BEGIN

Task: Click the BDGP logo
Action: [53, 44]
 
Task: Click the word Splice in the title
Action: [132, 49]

END
BEGIN

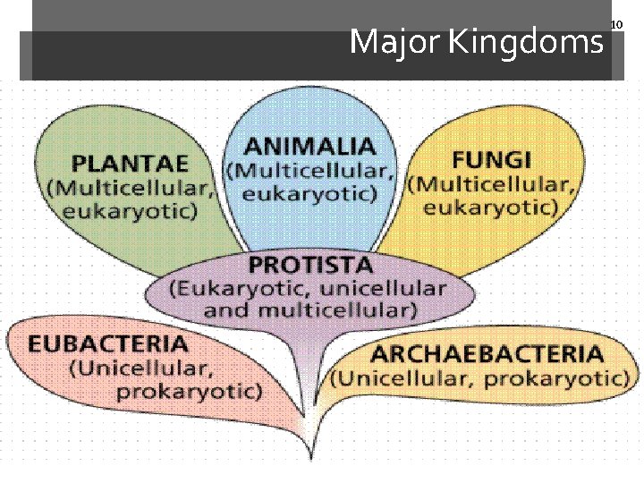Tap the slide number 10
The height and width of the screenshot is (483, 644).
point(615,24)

END
BEGIN

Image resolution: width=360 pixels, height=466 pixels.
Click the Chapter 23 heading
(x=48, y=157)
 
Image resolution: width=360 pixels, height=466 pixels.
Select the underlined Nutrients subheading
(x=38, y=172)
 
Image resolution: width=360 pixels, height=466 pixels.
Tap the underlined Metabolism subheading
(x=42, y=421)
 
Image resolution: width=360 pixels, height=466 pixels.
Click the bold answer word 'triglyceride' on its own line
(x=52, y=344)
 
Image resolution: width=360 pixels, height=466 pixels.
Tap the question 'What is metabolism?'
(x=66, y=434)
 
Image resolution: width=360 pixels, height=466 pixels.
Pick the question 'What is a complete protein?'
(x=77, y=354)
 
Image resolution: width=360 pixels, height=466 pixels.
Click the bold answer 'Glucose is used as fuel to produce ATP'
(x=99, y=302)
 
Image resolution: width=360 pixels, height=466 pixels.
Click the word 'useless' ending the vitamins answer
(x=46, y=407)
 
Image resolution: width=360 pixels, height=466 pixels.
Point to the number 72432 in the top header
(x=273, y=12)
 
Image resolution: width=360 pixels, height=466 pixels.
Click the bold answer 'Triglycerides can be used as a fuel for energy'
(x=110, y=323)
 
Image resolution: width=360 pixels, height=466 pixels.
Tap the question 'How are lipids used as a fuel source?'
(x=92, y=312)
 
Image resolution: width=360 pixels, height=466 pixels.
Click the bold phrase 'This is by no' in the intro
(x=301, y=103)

END

== Work item ==
Look through the listing above and copy each line with the word "Task" in it.

== Result for this exercise ==
Task: Click the BDGP logo
Task: Click the word Splice in the title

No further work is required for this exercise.